平等バカ-原則平等に縛られる日本社会の異常を問う- / 池田清彦


 平等と公平は違う。日本は「機会の平等」ばかりに配慮し「結果の平等」が得られておらず、本当に目指すべきなのは「公平」だという。震災の避難所に届く、支援物資を例に例えていた。

 500人いる避難所に毛布が300枚届く。みんなに配布出来ないからと、誰にも配らない。それは食料でも同じ。配布する前に腐らせてしまう始末。

 500人の中には、乳児もいれば高齢者もいる。「機会の平等」にだけこだわり、その線引きをしたがらず、結果を先延ばしにする。

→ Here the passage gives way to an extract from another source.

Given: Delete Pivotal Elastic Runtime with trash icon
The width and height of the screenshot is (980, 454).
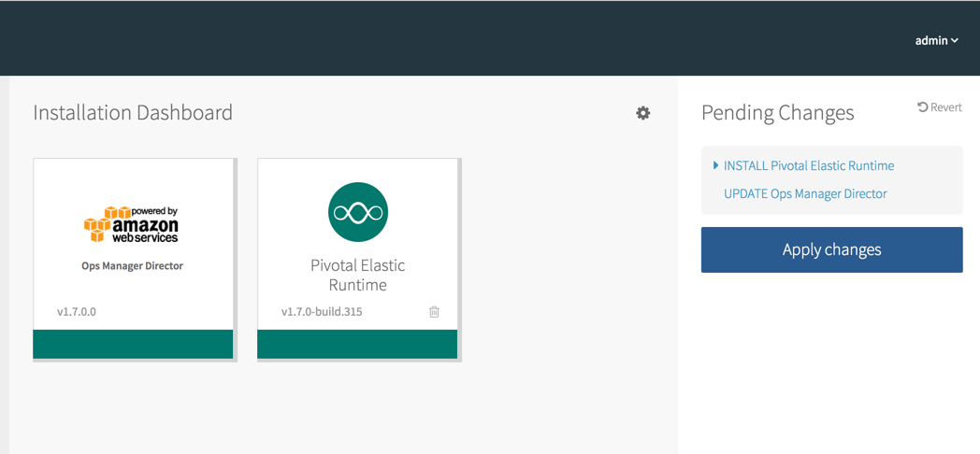Looking at the screenshot, I should click(x=434, y=312).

 避難所にいる500人の状況は様々であり、現在の状況は「公平」では無いのにかかわらず、その置かれている状態を公平に向かわせようとする行為を拒む場合が実際に存在する。

 平等バカの根っこにあるのは「嫉妬羨望システム」システムだという。避難所の世話役が公平にしようとすると、羨ましく思うだけなら問題ないが、その決断をした人を批判することがある。世話役は批判されるくらいなら、「機会の平等」を盾にして行動しない選択をする。

 私はロータリークラブに属していますが、ロータリーには「4つのテスト」というのがあり、例会のたびに、みんなで唱和しています。笑

1.真実かどうか
2.みんなに公平か
3.好意と友情を深めるか
4.みんなのためになるかどうか

 避難所の世話役がとった行動は、この「4つのテスト」と、真逆な行動だということに気が付きました。笑 好意と友情も深まらないし、誰のためにもなりません。ロータリーでも「平等」ではなく「公平」という言葉を使っています。次からは、心して唱和したいと思います。笑

 被選挙権から始まり、選挙、税金、教育など。「平等」であることをアピールして世の中にはびこっている「公平でないこと」は多い。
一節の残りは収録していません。